[Saved data entries]
▼

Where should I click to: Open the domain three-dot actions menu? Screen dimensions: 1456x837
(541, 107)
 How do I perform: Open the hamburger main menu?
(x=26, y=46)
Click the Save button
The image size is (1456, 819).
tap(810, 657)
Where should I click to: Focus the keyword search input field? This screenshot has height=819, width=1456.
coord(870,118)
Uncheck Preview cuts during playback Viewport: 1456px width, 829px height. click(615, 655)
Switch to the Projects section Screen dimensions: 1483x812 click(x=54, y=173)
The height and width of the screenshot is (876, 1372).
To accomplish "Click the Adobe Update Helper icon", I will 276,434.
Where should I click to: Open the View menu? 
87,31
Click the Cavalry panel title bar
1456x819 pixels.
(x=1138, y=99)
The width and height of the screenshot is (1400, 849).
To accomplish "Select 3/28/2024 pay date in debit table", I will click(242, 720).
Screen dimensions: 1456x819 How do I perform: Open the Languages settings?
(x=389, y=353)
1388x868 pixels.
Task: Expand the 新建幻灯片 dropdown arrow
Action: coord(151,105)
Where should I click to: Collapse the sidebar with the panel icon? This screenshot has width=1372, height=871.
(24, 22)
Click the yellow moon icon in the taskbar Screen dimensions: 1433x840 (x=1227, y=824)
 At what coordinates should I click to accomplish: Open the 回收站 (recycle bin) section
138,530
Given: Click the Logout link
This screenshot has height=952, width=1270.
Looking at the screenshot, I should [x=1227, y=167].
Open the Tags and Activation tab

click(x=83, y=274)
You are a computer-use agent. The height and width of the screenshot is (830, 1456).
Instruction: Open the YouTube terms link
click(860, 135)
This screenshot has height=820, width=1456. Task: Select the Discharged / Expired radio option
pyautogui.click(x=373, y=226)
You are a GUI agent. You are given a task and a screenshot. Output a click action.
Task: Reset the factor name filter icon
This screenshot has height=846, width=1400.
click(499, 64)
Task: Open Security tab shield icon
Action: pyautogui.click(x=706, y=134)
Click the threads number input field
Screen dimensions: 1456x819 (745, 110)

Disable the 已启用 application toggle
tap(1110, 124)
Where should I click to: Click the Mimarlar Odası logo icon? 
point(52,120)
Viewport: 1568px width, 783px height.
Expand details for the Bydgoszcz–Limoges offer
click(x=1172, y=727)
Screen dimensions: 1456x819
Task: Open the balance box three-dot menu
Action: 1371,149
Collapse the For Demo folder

▲

_WHAT YOU NEED TO DO:_
Each record should be returned precisely as written.

_TASK SOLUTION:_
Where should I click to: Open the domain three-dot actions menu? Screen dimensions: 1456x837
(541, 107)
 How do I perform: Open the hamburger main menu?
(x=26, y=46)
Click the Save button
The image size is (1456, 819).
tap(810, 657)
Where should I click to: Focus the keyword search input field? This screenshot has height=819, width=1456.
coord(870,118)
Uncheck Preview cuts during playback Viewport: 1456px width, 829px height. click(615, 655)
Switch to the Projects section Screen dimensions: 1483x812 click(x=54, y=173)
The height and width of the screenshot is (876, 1372).
To accomplish "Click the Adobe Update Helper icon", I will 276,434.
Where should I click to: Open the View menu? 
87,31
Click the Cavalry panel title bar
1456x819 pixels.
(x=1138, y=99)
The width and height of the screenshot is (1400, 849).
To accomplish "Select 3/28/2024 pay date in debit table", I will click(242, 720).
Screen dimensions: 1456x819 How do I perform: Open the Languages settings?
(x=389, y=353)
1388x868 pixels.
Task: Expand the 新建幻灯片 dropdown arrow
Action: coord(151,105)
Where should I click to: Collapse the sidebar with the panel icon? This screenshot has width=1372, height=871.
(24, 22)
Click the yellow moon icon in the taskbar Screen dimensions: 1433x840 (x=1227, y=824)
 At what coordinates should I click to accomplish: Open the 回收站 (recycle bin) section
138,530
Given: Click the Logout link
This screenshot has height=952, width=1270.
Looking at the screenshot, I should [x=1227, y=167].
Open the Tags and Activation tab

click(x=83, y=274)
You are a computer-use agent. The height and width of the screenshot is (830, 1456).
Instruction: Open the YouTube terms link
click(860, 135)
This screenshot has height=820, width=1456. Task: Select the Discharged / Expired radio option
pyautogui.click(x=373, y=226)
You are a GUI agent. You are given a task and a screenshot. Output a click action.
Task: Reset the factor name filter icon
This screenshot has height=846, width=1400.
click(499, 64)
Task: Open Security tab shield icon
Action: pyautogui.click(x=706, y=134)
Click the threads number input field
Screen dimensions: 1456x819 (745, 110)

Disable the 已启用 application toggle
tap(1110, 124)
Where should I click to: Click the Mimarlar Odası logo icon? 
point(52,120)
Viewport: 1568px width, 783px height.
Expand details for the Bydgoszcz–Limoges offer
click(x=1172, y=727)
Screen dimensions: 1456x819
Task: Open the balance box three-dot menu
Action: 1371,149
Collapse the For Demo folder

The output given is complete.